The solution presents itself partway through the book, as Dag comes to understand what it is that causes the beguilement and figures out how to remove it. This is fortunate, because the ‘big bad’ of the book turns out to be not a Malice, but a renegade Lakewalker who has been beguiling people left and right to make a troop of bandits.

This Lakewalker, Crane, is someone who was mentioned in passing before — a Lakewalker who got involved with a farmer woman and ended up thrown out of camp as a result of his support of her. I’m not sure if we’re meant to feel sympathy for him or not; in spite of his involvement with the farmer woman, he doesn’t seem to have much respect for them as a people. This may be born from his anguish at her death and his alienation from society as a whole, but it’s not clear. In any case, he is definitely full of contempt for others by the time we meet him here.

The encounter with Crane is a double-edged sword for Dag. Throughout the whole book Dag has been experimenting more willingly and aggressively with his groundwork: healing people, trying to figure out beguilement, trying to figure out how to replenish his reserves more quickly. But he’s also growing more and more tense as the techniques he seems to be discovering strike him as very similar to the methods Malices use to enslave and destroy others. Dag lashes out at Crane when Fawn is threatened and uses his abilities to paralyse him from the neck down. He fears very much that he has gone too far and is turning into a monster. But to the good, he manages to use Crane’s death to acquire a new Sharing Knife, something he has been feeling a lack of for the whole course of the book. And in so acquiring, he is able to use the activity as a teaching exercise for the large group of Farmers who assisted in breaking up the bandit group.

One negative aspect to the focus on Dag’s exploration of groundwork was that I felt Fawn was relegated here to a less prominent role. She was still around, being supportive and clever, but on the whole I felt the spotlight was mostly shining on Dag. On the other hand there were only a few points in the book where they were divided up, and then only for a few hours at a time. The Malices didn’t make any appearances on camera at all, which made for a nice change.
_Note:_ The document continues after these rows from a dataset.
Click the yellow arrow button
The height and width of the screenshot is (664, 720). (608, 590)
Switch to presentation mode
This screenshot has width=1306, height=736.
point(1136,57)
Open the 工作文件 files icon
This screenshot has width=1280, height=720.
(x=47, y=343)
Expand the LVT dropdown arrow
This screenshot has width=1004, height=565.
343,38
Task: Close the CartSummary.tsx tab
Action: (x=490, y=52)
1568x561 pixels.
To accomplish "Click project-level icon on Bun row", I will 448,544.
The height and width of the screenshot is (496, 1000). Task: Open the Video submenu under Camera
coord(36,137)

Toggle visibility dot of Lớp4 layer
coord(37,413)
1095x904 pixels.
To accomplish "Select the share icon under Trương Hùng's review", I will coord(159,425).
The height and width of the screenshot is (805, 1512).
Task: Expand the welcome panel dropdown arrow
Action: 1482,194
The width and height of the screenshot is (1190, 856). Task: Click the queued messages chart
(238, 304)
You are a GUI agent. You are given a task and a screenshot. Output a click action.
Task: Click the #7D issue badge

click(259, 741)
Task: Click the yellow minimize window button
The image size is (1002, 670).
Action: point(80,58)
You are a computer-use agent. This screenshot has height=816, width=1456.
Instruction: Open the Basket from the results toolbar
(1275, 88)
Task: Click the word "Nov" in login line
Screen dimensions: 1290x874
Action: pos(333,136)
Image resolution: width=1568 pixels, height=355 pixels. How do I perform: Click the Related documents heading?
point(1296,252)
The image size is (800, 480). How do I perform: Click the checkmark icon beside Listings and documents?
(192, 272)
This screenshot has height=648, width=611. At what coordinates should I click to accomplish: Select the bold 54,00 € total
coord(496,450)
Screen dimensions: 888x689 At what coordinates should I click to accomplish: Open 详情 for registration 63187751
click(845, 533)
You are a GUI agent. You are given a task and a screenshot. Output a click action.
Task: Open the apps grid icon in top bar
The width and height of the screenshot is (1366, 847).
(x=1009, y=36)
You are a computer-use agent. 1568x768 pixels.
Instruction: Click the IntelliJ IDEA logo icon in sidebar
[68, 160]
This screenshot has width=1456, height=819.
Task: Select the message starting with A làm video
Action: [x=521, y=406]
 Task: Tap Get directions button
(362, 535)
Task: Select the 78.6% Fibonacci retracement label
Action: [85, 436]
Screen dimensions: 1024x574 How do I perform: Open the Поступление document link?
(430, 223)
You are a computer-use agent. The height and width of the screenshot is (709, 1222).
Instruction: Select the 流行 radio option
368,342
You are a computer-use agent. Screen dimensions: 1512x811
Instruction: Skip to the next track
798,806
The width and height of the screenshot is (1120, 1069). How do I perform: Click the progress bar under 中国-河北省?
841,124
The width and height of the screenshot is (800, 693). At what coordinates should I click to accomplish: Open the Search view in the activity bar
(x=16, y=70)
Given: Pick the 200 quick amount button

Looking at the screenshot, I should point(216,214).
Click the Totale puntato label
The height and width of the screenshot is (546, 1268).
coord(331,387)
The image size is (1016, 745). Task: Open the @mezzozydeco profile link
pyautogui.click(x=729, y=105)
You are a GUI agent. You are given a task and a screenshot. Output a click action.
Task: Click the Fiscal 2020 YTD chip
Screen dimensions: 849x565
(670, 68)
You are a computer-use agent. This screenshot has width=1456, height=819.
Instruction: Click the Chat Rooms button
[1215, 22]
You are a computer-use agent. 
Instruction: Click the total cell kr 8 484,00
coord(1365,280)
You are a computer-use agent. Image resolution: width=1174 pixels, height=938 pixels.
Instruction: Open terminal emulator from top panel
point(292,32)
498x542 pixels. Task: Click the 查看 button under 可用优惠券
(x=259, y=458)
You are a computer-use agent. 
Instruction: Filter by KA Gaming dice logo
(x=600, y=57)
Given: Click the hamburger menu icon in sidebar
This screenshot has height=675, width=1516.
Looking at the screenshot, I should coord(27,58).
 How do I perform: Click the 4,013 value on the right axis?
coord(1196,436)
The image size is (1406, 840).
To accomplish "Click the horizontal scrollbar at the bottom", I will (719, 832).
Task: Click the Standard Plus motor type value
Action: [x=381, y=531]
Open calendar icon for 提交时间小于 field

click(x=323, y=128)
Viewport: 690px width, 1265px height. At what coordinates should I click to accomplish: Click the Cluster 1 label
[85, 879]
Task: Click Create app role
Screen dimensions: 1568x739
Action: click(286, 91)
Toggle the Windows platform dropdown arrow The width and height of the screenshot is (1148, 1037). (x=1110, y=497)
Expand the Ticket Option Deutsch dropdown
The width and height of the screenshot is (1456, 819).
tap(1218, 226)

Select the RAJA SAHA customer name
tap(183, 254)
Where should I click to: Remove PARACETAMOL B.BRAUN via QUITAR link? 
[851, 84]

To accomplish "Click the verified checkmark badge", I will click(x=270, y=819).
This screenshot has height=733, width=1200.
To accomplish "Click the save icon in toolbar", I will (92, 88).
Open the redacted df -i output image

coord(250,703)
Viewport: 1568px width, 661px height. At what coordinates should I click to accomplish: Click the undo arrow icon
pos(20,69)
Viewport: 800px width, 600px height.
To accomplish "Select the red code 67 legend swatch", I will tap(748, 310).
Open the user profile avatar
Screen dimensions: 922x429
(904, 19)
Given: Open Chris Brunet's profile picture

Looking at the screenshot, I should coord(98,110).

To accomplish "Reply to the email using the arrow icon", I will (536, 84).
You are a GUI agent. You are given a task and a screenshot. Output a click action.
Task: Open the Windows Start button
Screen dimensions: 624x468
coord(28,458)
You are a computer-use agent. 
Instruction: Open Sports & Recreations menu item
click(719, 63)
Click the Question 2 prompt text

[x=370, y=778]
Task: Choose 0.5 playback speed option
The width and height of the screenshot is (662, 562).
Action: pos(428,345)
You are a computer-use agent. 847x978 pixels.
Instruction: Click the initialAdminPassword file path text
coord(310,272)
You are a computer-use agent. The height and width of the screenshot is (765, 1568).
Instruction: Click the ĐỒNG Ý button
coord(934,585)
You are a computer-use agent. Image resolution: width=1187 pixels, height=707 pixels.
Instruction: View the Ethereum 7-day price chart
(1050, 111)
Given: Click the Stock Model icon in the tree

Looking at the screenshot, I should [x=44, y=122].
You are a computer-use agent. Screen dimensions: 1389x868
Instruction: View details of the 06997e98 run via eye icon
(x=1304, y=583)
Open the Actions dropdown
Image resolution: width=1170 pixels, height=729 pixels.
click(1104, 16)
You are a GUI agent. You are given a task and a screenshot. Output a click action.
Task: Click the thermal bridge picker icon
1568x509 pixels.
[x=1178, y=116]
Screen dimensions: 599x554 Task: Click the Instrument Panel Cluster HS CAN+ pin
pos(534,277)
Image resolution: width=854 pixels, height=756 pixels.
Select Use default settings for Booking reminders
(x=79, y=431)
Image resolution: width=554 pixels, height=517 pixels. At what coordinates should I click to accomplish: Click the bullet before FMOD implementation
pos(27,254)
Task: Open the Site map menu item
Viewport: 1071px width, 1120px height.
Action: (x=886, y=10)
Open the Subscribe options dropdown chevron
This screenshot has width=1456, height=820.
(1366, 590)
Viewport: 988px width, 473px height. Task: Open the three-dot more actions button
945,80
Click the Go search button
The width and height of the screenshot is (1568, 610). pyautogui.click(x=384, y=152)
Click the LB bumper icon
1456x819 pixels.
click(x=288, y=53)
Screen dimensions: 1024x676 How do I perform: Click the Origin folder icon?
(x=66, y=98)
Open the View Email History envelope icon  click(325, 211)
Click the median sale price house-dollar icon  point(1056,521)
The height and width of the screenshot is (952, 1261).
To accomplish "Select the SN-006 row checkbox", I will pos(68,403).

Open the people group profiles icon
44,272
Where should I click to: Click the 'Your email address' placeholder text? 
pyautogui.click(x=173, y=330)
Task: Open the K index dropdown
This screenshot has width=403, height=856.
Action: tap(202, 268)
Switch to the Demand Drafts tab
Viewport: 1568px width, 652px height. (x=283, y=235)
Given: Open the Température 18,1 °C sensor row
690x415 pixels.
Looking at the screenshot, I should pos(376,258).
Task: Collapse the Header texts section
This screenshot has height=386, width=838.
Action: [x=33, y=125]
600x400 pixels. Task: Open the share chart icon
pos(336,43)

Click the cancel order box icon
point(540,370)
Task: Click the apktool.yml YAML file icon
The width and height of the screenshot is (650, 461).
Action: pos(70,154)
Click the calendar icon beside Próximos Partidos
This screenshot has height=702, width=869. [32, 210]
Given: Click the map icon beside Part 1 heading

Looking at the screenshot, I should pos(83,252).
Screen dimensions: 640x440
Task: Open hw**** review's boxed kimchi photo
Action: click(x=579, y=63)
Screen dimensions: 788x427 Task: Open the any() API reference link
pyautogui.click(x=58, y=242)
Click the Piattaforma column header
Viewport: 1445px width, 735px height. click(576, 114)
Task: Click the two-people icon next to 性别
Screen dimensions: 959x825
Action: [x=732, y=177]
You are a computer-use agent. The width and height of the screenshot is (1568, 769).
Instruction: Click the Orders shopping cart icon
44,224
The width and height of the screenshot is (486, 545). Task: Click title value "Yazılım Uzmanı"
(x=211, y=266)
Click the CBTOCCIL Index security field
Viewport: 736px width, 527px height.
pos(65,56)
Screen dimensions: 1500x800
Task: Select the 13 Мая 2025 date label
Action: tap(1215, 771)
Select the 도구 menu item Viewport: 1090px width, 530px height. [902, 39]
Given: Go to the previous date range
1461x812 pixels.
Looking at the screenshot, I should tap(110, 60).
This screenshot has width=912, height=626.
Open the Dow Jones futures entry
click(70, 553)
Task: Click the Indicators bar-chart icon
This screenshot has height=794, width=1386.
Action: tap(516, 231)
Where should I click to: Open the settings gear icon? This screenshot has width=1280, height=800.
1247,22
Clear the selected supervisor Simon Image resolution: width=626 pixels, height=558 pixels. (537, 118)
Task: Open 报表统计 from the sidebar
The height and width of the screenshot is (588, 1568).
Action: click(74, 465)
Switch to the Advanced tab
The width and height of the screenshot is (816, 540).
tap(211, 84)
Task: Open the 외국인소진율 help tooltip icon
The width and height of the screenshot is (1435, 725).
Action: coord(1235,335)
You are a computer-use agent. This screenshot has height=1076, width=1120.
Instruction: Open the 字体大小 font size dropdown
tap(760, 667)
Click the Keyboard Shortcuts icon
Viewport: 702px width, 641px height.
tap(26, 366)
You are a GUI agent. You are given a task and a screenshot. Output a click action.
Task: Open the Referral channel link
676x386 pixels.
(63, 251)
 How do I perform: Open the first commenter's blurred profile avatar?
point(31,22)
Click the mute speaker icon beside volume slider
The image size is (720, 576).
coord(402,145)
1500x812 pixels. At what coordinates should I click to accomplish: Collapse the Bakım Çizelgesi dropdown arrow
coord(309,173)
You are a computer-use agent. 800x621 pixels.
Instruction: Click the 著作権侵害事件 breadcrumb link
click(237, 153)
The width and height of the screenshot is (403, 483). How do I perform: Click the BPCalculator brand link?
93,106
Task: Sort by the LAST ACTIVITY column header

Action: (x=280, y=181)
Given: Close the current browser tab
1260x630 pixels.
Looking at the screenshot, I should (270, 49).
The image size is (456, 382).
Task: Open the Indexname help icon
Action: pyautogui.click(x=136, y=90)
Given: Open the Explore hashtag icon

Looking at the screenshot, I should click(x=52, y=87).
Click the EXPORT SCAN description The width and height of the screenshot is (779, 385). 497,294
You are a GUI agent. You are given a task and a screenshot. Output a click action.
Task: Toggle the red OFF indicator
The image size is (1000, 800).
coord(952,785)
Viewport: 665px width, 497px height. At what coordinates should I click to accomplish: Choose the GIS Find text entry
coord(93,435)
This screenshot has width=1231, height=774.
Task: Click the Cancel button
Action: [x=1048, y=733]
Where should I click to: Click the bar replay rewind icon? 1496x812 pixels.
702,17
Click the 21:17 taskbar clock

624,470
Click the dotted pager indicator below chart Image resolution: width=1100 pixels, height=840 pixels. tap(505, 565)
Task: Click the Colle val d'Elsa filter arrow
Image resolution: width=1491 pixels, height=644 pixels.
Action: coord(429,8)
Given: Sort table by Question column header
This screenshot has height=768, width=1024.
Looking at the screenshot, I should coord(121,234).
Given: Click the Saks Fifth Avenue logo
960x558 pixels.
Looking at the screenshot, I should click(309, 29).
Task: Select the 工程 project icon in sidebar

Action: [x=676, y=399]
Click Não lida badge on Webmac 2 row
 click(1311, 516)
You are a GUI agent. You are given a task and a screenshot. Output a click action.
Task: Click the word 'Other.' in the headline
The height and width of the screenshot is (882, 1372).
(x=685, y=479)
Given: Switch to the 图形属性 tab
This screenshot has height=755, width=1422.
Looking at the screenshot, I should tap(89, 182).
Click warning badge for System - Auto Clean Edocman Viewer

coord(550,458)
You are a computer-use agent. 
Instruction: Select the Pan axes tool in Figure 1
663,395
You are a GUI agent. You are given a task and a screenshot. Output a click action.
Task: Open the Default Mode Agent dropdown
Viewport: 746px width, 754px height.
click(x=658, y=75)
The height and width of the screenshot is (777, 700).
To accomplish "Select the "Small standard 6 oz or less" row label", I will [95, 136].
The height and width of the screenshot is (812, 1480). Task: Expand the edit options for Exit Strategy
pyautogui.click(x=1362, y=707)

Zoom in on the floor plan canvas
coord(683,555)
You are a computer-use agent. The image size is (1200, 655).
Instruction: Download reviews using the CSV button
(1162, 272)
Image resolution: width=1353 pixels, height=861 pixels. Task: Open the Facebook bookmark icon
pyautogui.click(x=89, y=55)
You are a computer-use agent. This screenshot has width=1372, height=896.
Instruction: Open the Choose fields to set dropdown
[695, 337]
Aside from the main thread of plot, we have several subplots introduced here, along with some new characters. Berry Clearcreek is the captain of the boat in which our protagonists head down the river. She’s a young woman about Fawn’s age, and relieves her of the responsibility of being the only girl in the party. Berry is on a mission to try and find out what happened to her father, brother and fiance, who never returned from their trip downriver the year prior. Unfortunately for her, it turns out that her relatives are dead and her fiance has joined Crane’s bandits.

The group is also joined by Remo and Barr, two young Lakewalker patrollers who have gotten in big trouble with their families and their camp. Both exemplify the problem Dag is attempting to solve: they are arrogant and look down on farmers as inferiors. Over time, they begin to realize farmers aren’t as stupid as they thought. The question of what they plan to do next is still unresolved at the end of this book.

In Short
This one was by far my favorite of the whole series. Not only did Fawn and Dag manage to spend almost the entire book together, but what battle scene there was was quite brief and didn’t involve a malice at all. As an added bonus, we got another interesting female character, and some friends for Fawn. Dag’s angsting about his powers was a little tiresome, but his concerns were legitimate enough, and didn’t get in the way of the story (ie, he didn’t go making some dumbass speeches about not using his powers and then being forced to go back on his word only after tragedy had ensued.) We started to get a few inklings of how the central background plot point might eventually be resolved, but at the end of this book it still seems an enormous and unwieldy task for our small band of heroes.